Adviser to Massachusetts governor announces resignation.

BOSTON -- Mark E. Robinson, one of Massachusetts Gov. William F. Weld's top officials and closest advisers, said yesterday that he is planning to leave the administration.

Robinson, Weld's secretary of administration and finance, said he will be returning to the private sector, but he did not say when or what his next job would be.

Robinson, 40, has been part of the Weld Administration since the governor took office in 1991. A graduate of the Boston University School of Law, he is said to be considering either a return to practicing law or working for a corporation.

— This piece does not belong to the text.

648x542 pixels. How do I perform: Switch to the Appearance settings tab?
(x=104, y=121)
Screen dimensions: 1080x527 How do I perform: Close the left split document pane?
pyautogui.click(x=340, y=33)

Robinson first served as Weld's chief of staff and then moved over Co administration and finance in February 1993. He replaced Peter Nessen, a Democrat who had helped Weld, a Republican, structure his plan to improve the state's credit rating.

"It's really not that surprising that Mark has announced he will be leaving," said a former statehouse employee. "Mark had been talking about it for a few months, and this is a good time of the year to make a change in the administration."

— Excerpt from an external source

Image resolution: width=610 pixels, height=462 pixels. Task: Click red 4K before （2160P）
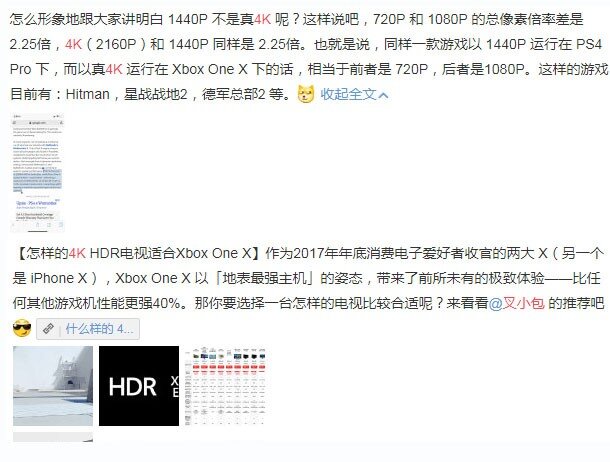tap(74, 44)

The move was not considered a sign of any change in administration policy. Weld is running for re-election battle against state Rep. Mark Roosevelt, D-Boston.

Although Weld has not named Robinson's successor, several sources said that Charles D. Baker, the state's secretary of health and human services, has the inside track.

This is considered the best time of the year for the administration to make a change at the top because the fiscal 1995 budget is completed and the. state legislature is moving towards its summer recess.

Robinson has been an associate of Weld's since the early 1980s. When Weld was named the U.S. attorney for Massachusetts in 1981, Robinson served as an assistant U.S. attorney.

In 1986, he followed Weld to Washington, D.C., when President Reagan named Weld the assistant attorney general in charge of the Justice Department's criminal division.

Weld resigned from the post in 1988 over what he perceived to be the unethical behavior of Attorney General Edwin Meese in the Wedtech investigation. Robinson also resigned in 1988.

"Mark has done an outstanding job as secretary," a statehouse source said. "He will be missed, but be has also prepared a great staff if he were to return to the private sector."

Earlier this summer, the director of communications for Robinson, Dominic Slowey, also left state government to become the executive director of the statewide campaign for a graduated income tax.